Format B (stylised as Format:B) is a German tech house duo consisting of Franciskus Sell and Jakob Hildenbrand. Their single "Chunky" reached #29 on the UK Singles Chart upon its release on 13 November 2015.

==Background==
Format B consists of Franciskus Sell and Jacob Hildenbrand, both from Germany. Sell hailed from Erfurt while Hildenbrand was based in Berlin, and they met while attending courses at SAE Institute Berlin. The pair began releasing 12 inches on Highgrade Records in 2005, followed by releases on Stil Vor Talent and Opossum Recordings; they returned to Highgrade for the release of their debut album, Steam Circuit, in late 2008.

For a year or so, until late 2009, they became in-demand DJs and toured all over the world, after which the pair founded the vanity label Formatik Records and used it to release their own records such the club hits "Gospel" and "Dog Tag", and then records by those they had signed such as Daniel Steinberg, DJ Madskillz, and Tobi Kramer. In conjunction with this, they became the resident DJs at Club Watergate in Berlin, and in late 2011 released their second album, Restless, followed by a series of remix 12 inches the following year, both on Formatik Records.

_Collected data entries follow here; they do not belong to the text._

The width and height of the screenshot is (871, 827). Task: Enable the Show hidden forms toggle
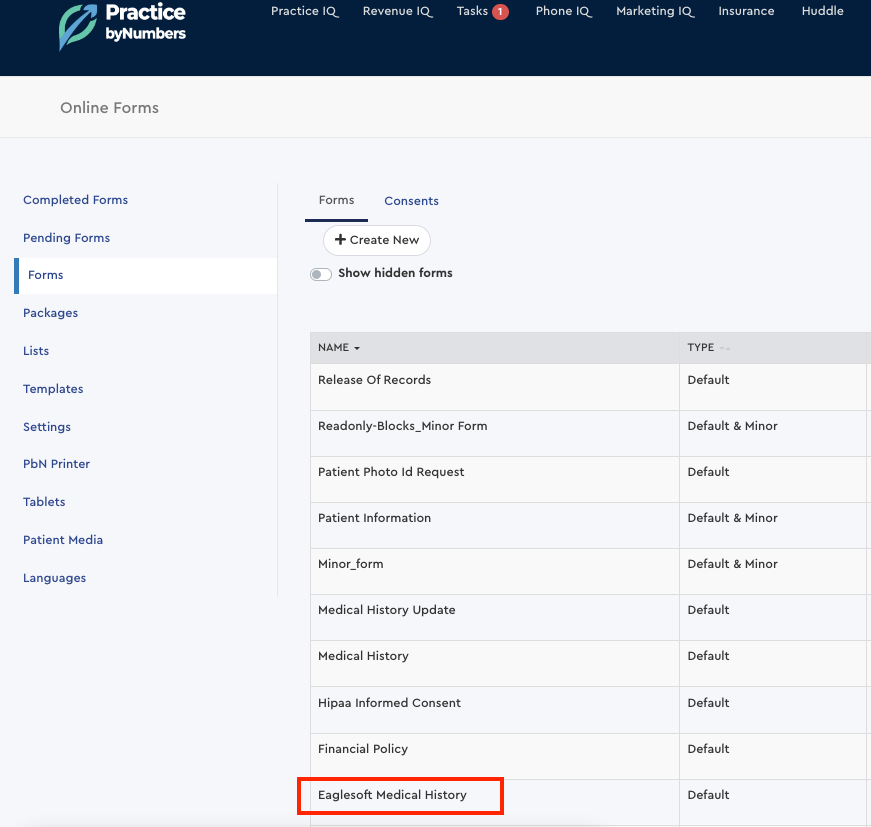[x=321, y=273]
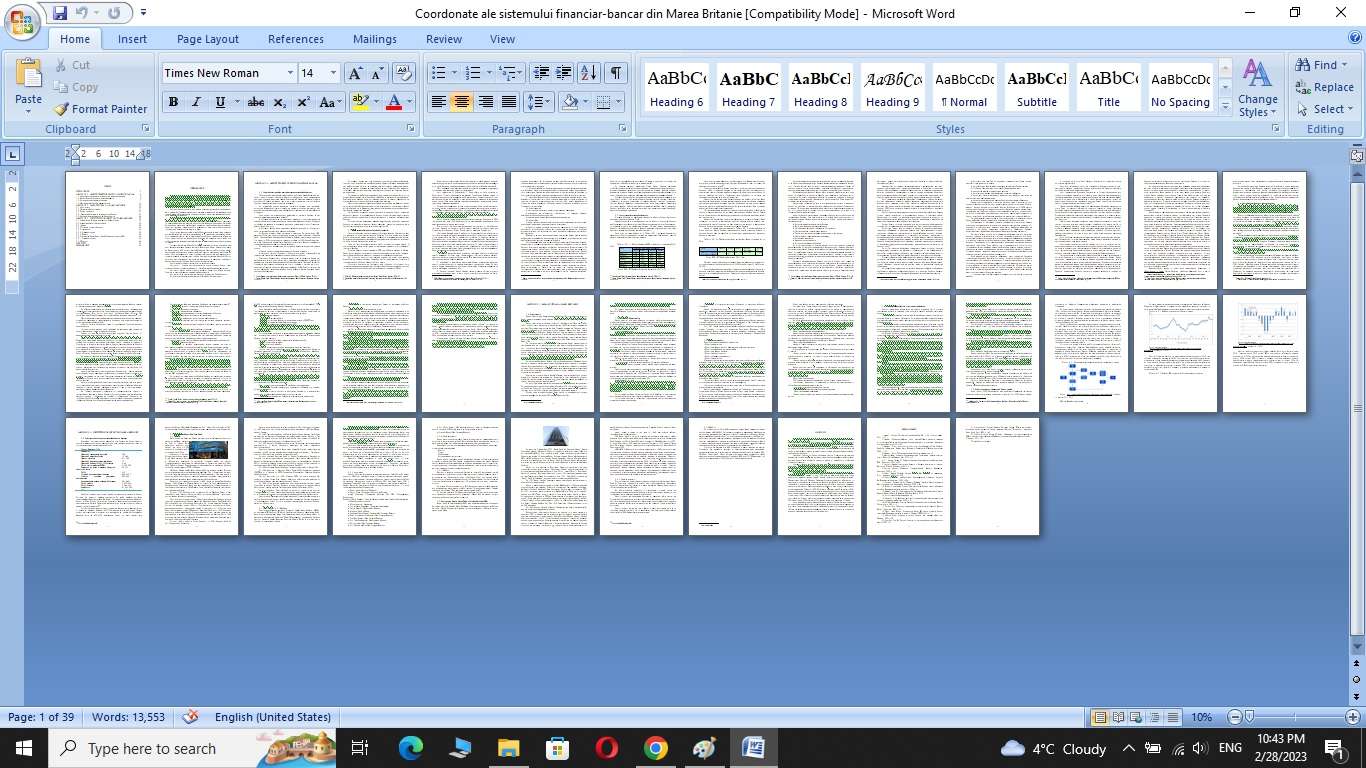
Task: Click the Replace button
Action: [1324, 87]
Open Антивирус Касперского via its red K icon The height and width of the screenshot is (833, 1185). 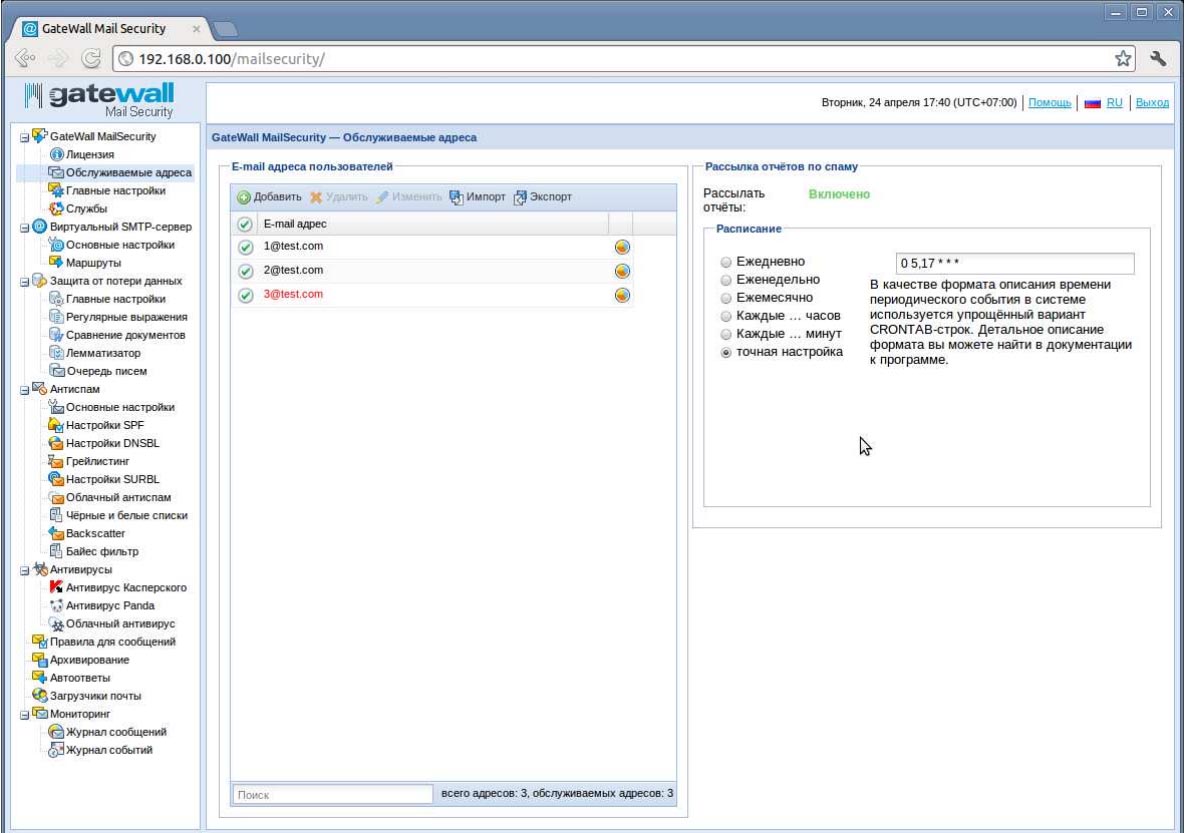click(x=56, y=587)
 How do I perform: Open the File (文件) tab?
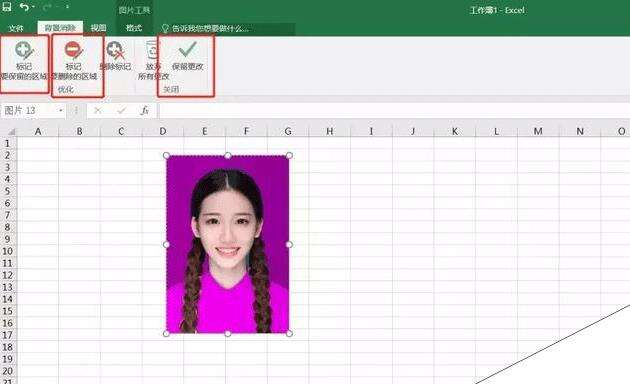[x=16, y=28]

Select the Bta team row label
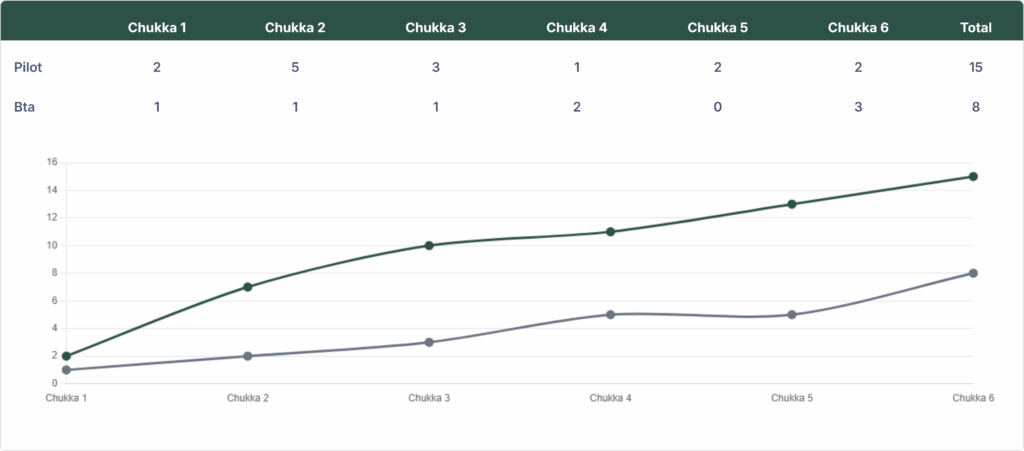click(24, 107)
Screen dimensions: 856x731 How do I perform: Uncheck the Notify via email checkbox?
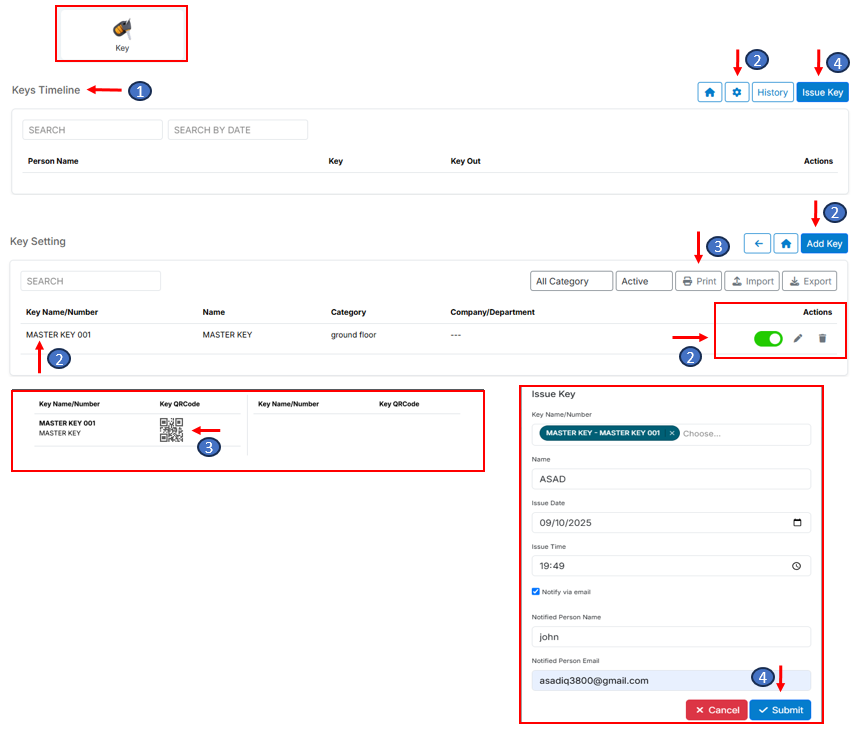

Their single "Chunky" was first released in late 2014 on Formatik Records but was re-released on 13 November 2015 on Ministry of Sound with a supporting music video. It extensively samples "Function at the Junction" by Shorty Long, and appeared on The Annual 2016 on 6 November 2015.

== Discography ==

=== Albums and LPs ===

- Steam Circuit (2008)
- Restless LP (2011)
- 5 Years of Formatik - The Birthday Chapter (2014)

=== EPs ===

- Vivian Wheeler (2007)
- Split Pot (2008)
- Dawn (2013)
- Aye Patch (2013)
- Charlie Runkle (2014)
- Mama Don't Know (2014)
- Okeey Yaaah (2016)
- Not Enufff (2017)
- Humpy & Crumpy (2018)

=== Sample packs ===

- Tech House Signature Cuts by Format:B (2018)

=== Singles ===

- "Bronson Road" (2004)
- "Cosa Nostra Funk" (2006)
- "Slaps" (2007)
- "Gunface" (2008)
- "Dog Tag" (2010)
- "Gospel" (2010)
- "Coltrane" / "Sexus" (2013) (with Pleasurekraft ft. Chris The Voice)
- "Magic Button" (2013)
- "Der Samtfalter" (2014)
- "Human Dynamo" (2014) (with Roy Rosenfeld)
- "Chunky" (2014)
- "Rocket Bunny" (2015)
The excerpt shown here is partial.